Tahoe was really great, Carrie.







I got new skis at the ski swap in October so this was the first time I got to use them! I really like them, and I had a blast. My brother drove down from WA so it was nice to visit with him. The skiing wasn't perfect (in fact they got two inches of new snow the day after I left!) but the skies were clear all day and the view of the lake was spectacular! I definitely got a "Rocky Mountain High" while I was up there!







Don't know if it was the alititude, the beauty of the mountains, being psyched about skiing, happy to see my brother, or a combination of it all, but I felt awesome!









I did miss the kids a little and I was glad to come back home, but it was so very nice to only have to worry about ME for a few days! Weird not to have so much responsibility, YK? DH was SO ready for me to come home!!!









We were at the grocery store today and as we were finishing up Zachary was starting to get edgy. On our way to the checkout line he starts yelling "Come oooooon! Let's _go_, Honey!" I was laughing so hard. It's so hard to be "mad" at him when he's throwing a tantrum while calling you Honey...
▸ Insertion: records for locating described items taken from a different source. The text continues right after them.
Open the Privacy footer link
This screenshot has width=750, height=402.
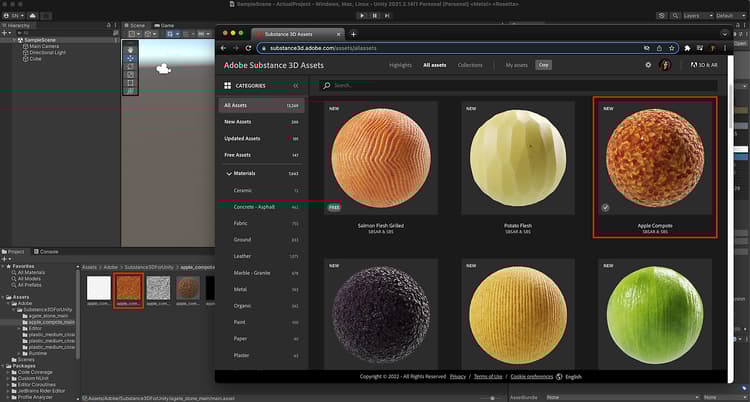click(457, 377)
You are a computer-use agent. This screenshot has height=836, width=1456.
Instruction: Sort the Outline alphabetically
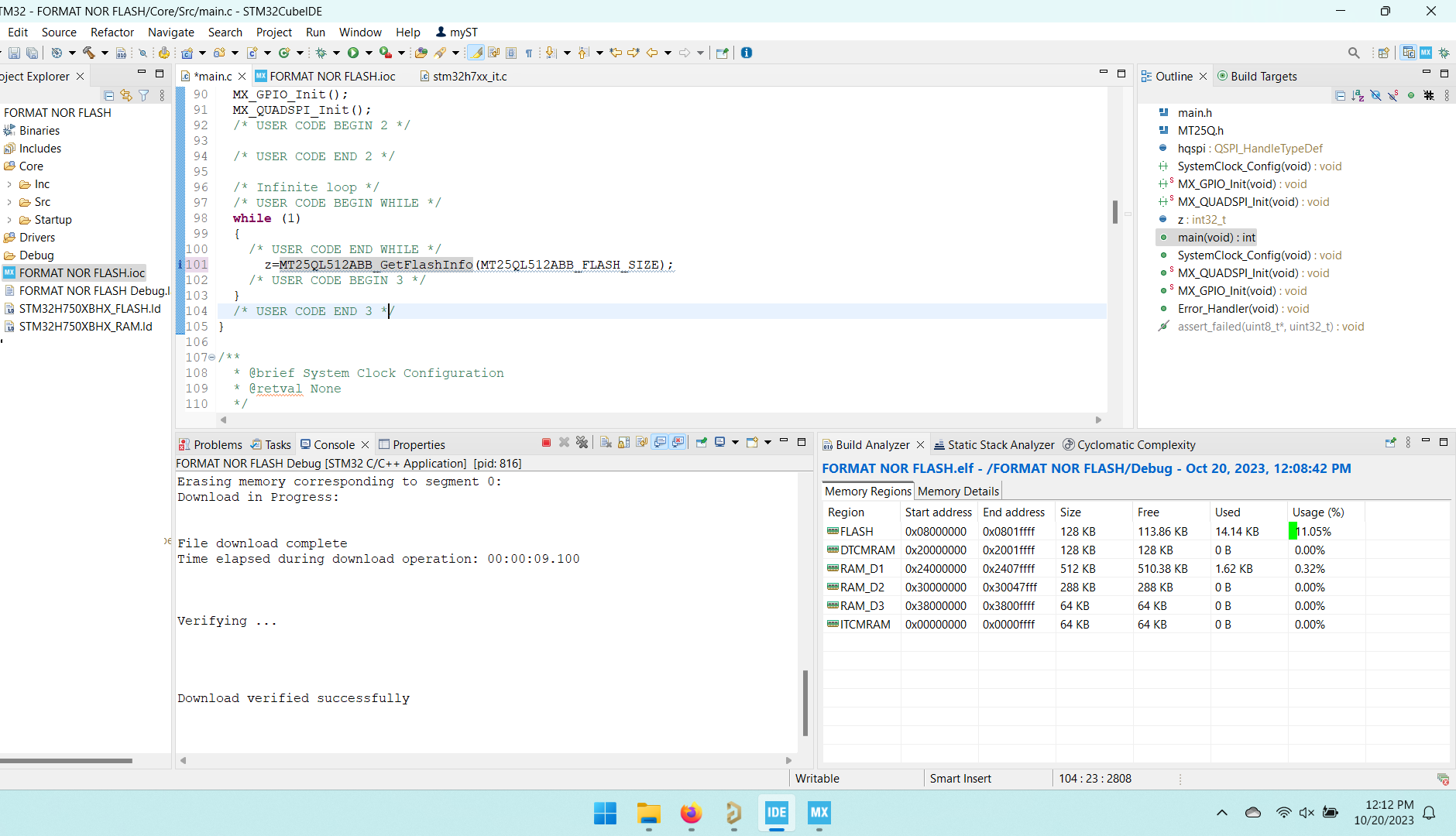(x=1358, y=95)
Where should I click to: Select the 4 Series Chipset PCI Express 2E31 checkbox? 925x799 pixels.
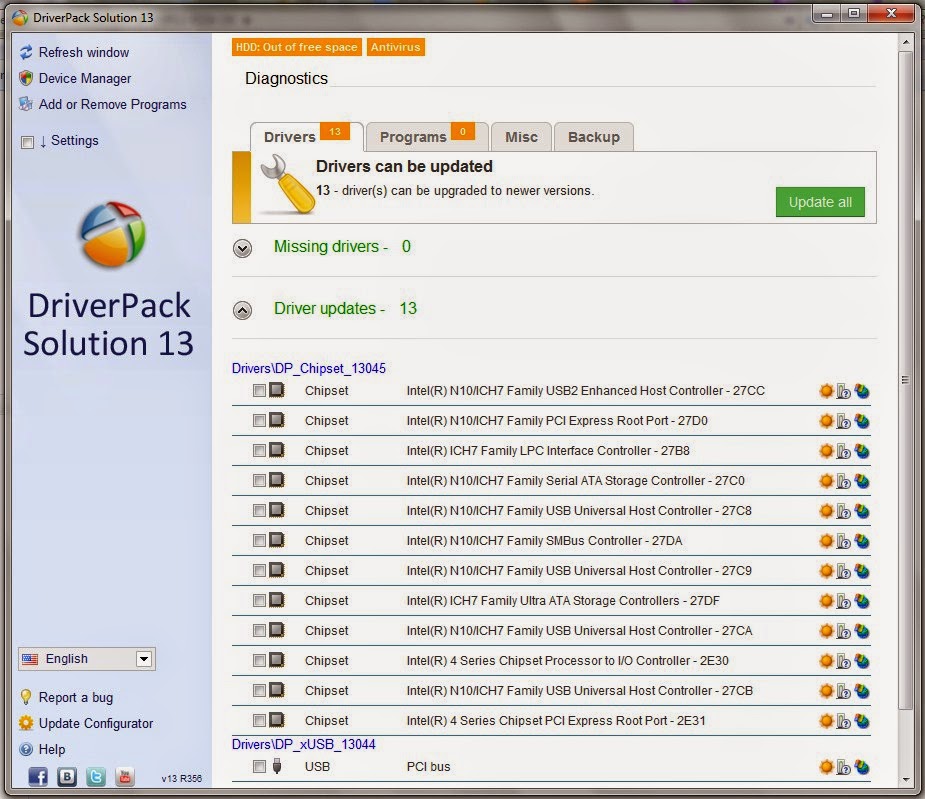coord(259,721)
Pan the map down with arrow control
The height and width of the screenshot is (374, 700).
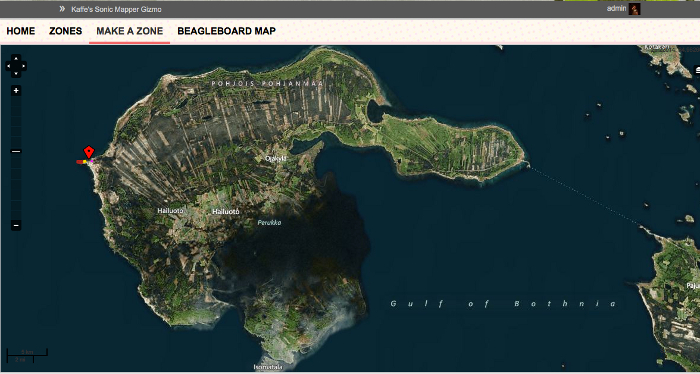coord(16,74)
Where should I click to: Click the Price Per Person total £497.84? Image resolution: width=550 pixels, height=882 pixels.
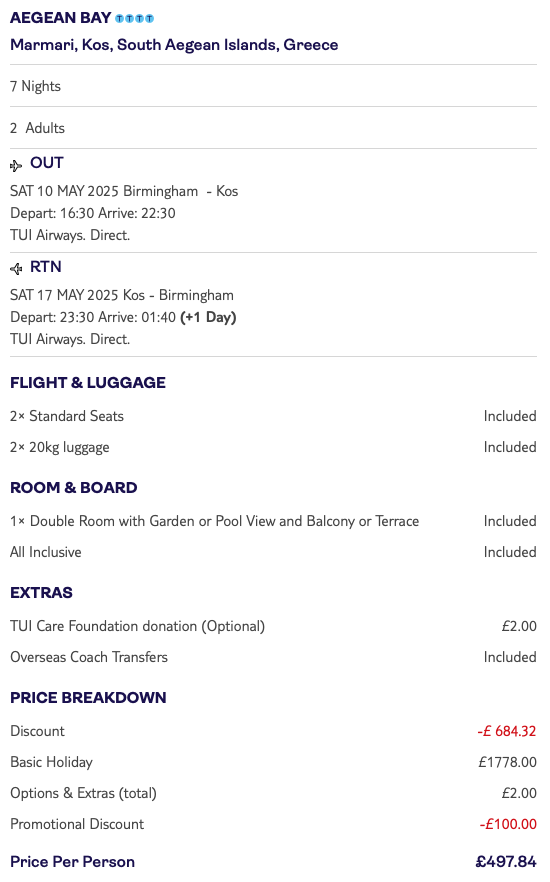tap(506, 862)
Then while we were waiting (patiently) in line the kids found that horrible gum-in-a-tube crap. Zachary opened one and squeezed a little onto the floor before I took it away from him. When it was our turn in line, I handed the tube to the cashier and asked her to ring it up for us and then throw it away. She says "Throw it away? WHY?!? Is there something wrong with it?" Like, she was so amazed that I didn't want my kid to have junk. I'm standing there thinking "I have two crabby toddlers, a bunch of food to check out, and a child in a wheelchair, and you're arguing with me about the damn gum??? Just charge me for it and shut up!" But of course I was "polite" (in my own little way







). Weirdos!

That community sounds GREAT, punk!!! It sounds like just the sort of place I need, lol... My best friend always jokes with me that we need to hurry up and win the lottery so we can retire on our "hippie commune". A small community of famiy and friends all working and playing together harmoniously and peacefully. Sounds too good to be true, but I have faith!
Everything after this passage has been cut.